> _Estratto della pagina_
════════
All’indomani delle elezioni del 4 marzo ho rivolto una domanda a me stesso e ai compagni tutti, quelli che hanno lottato con me, quelli che hanno scelto altre strade e quelli che si sono persi lungo la via: “Saremo ancora in grado di lottare per un’Italia più giusta”?
Avrei voluto che la risposta mi sarebbe stata chiara già oggi, ma in realtà serviranno diversi anni per capirlo. Oggi, però, è il pessimismo a farla da sovrano. L’unica risposta adeguata sarebbe un “no” secco.

Non ho mai vissuto un tale disorientamento politico, una tale perdita di entusiasmo e di credibilità in qualsivoglia politico, partito, movimento o un insieme di questi.
Liberi e Uguali era un progetto bellissimo. Ma l’abbiamo vissuto come una partita di poker contro noi stessi, giocando a carte coperte, puntando su dei bluff, alla fine abbiamo perso persino il compagno di gioco e ci siamo ritrovati con un due di picche, regalando la vittoria al banco.
════════
> _Dati grezzi_
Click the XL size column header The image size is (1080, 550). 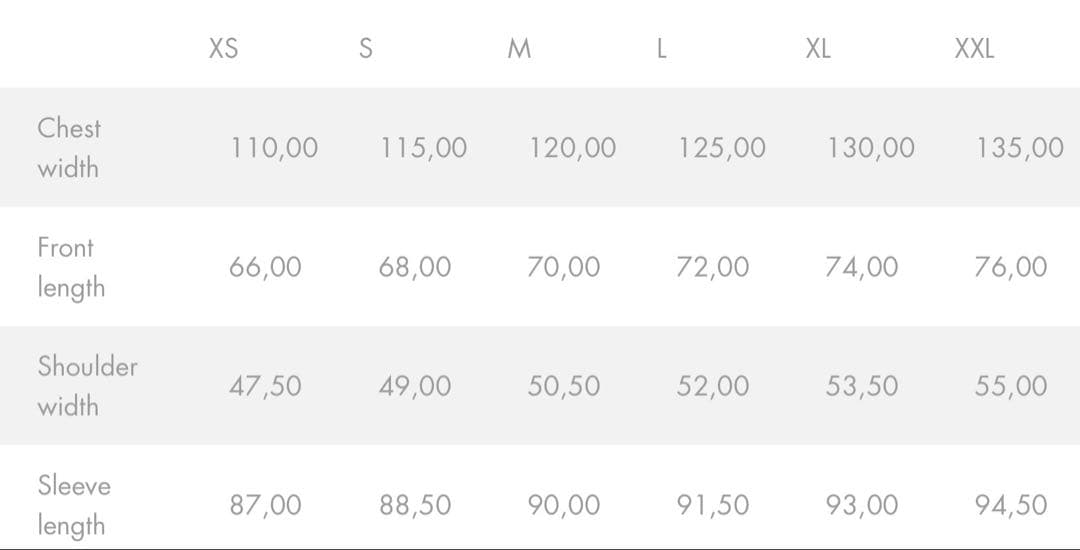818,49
════════
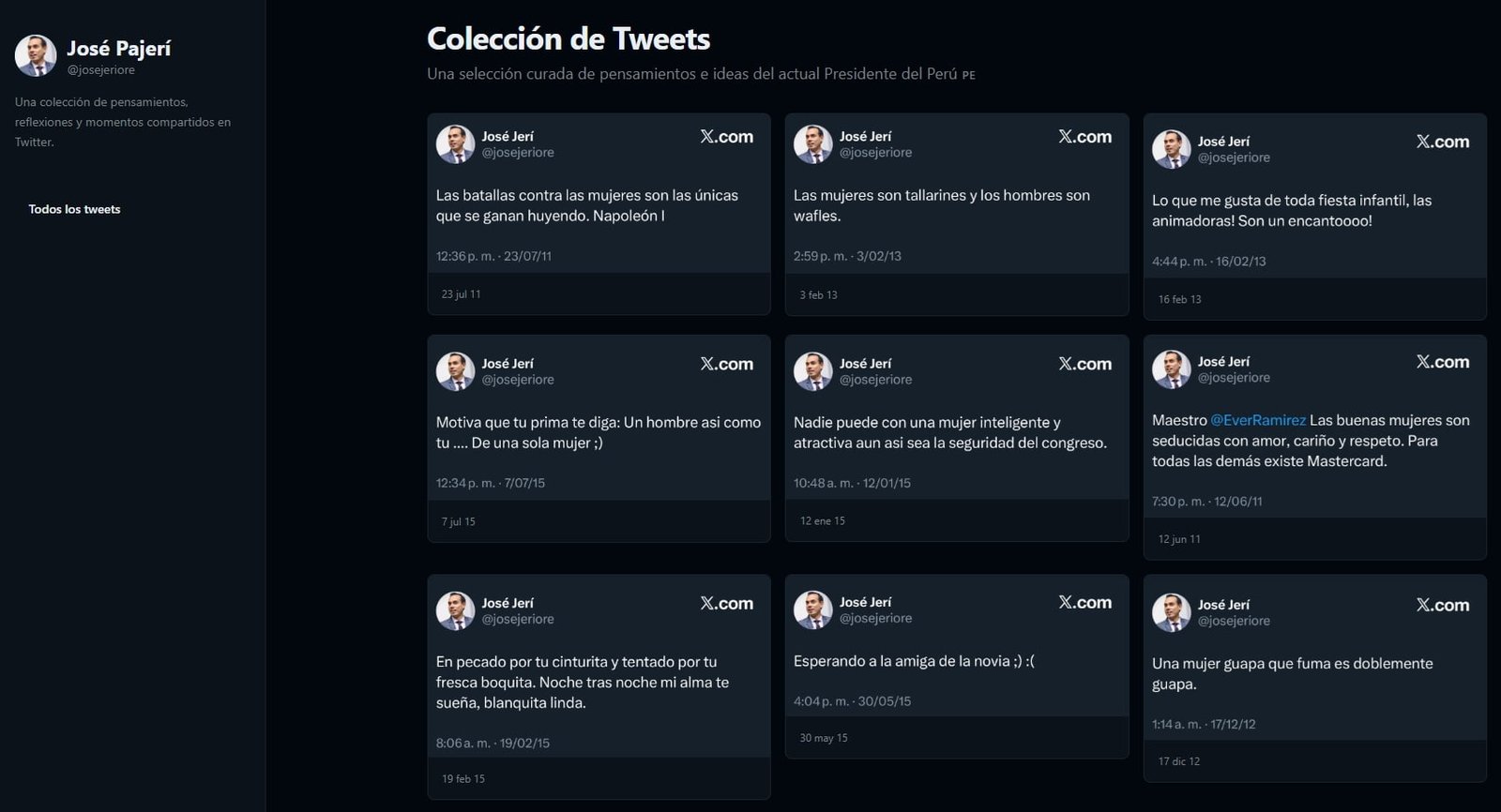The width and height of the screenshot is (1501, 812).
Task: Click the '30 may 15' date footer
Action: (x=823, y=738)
════════
> _Consegna_
Nell'estratto sulle elezioni del 4 marzo, elenca tutti i gruppi di compagni a cui è rivolta la domanda. Per rispondere usa soltanto l'estratto.

> _Risposta finale_
- quelli che hanno lottato con me
- quelli che hanno scelto altre strade
- quelli che si sono persi lungo la via